Obstetrics & Gynecology | 2016
Dana Meaney-Delman; Sonja A. Rasmussen; J. Erin Staples; Titilope Oduyebo; Sascha R. Ellington; Emily E. Petersen; Marc Fischer; Denise J. Jamieson
Zika virus is a flavivirus transmitted by Aedes (Stegomyia) species of mosquitoes. In May 2015, the World Health Organization confirmed the first local transmission of Zika virus in the Americas in Brazil. The virus has spread rapidly to other countries in the Americas; as of January 29, 2016, local transmission has been detected in at least 22 countries or territories, including the Commonwealth of Puerto Rico and the U.S. Virgin Islands. Zika virus can infect pregnant women in all three trimesters. Although pregnant women do not appear to be more susceptible to or more severely affected by Zika virus infection, maternal-fetal transmission has been documented. Several pieces of evidence suggest that maternal Zika virus infection is associated with adverse neonatal outcomes, most notably microcephaly.
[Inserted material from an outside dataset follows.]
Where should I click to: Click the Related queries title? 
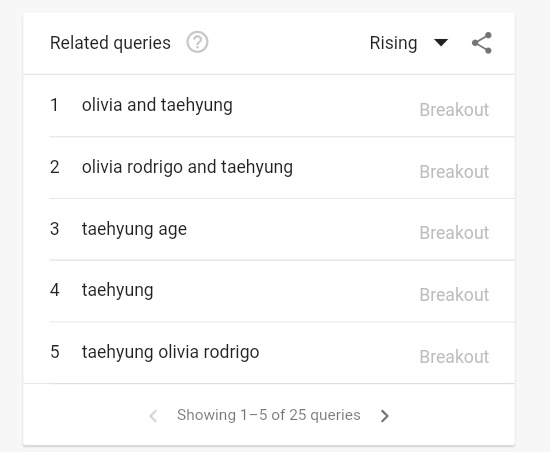point(110,43)
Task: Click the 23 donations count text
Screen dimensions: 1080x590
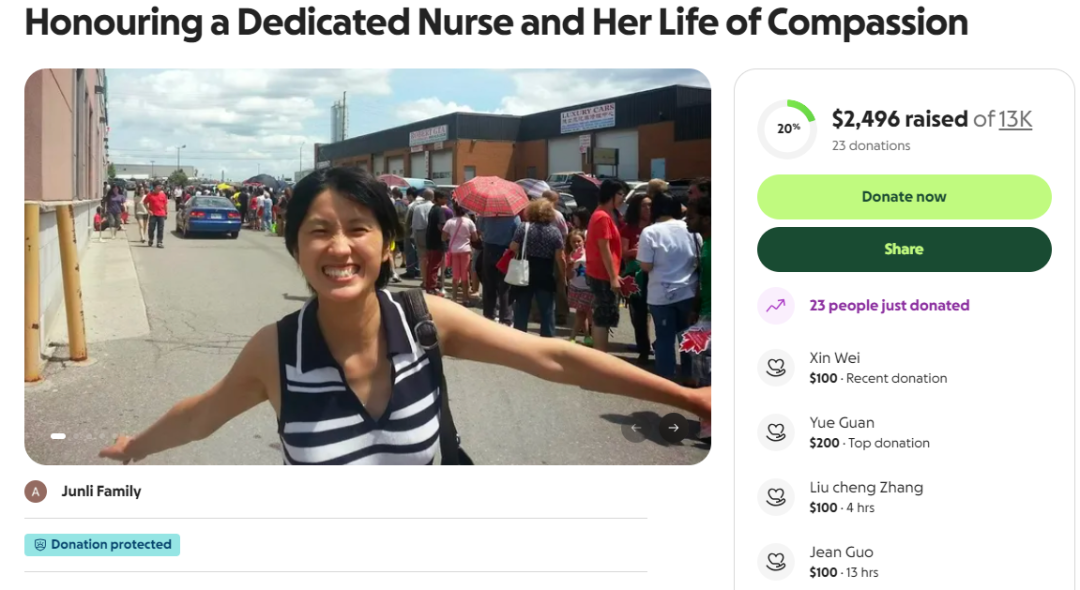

Because of the number of countries and territories with local Zika virus transmission, it is likely that obstetric health care providers will care for pregnant women who live in or have traveled to an area of local Zika virus transmission. We review information on Zika virus, its clinical presentation, modes of transmission, laboratory testing, effects during pregnancy, and methods of prevention to assist obstetric health care providers in caring for pregnant women considering travel or with a history of travel to areas with ongoing Zika virus transmission and pregnant women residing in areas with ongoing Zika virus transmission.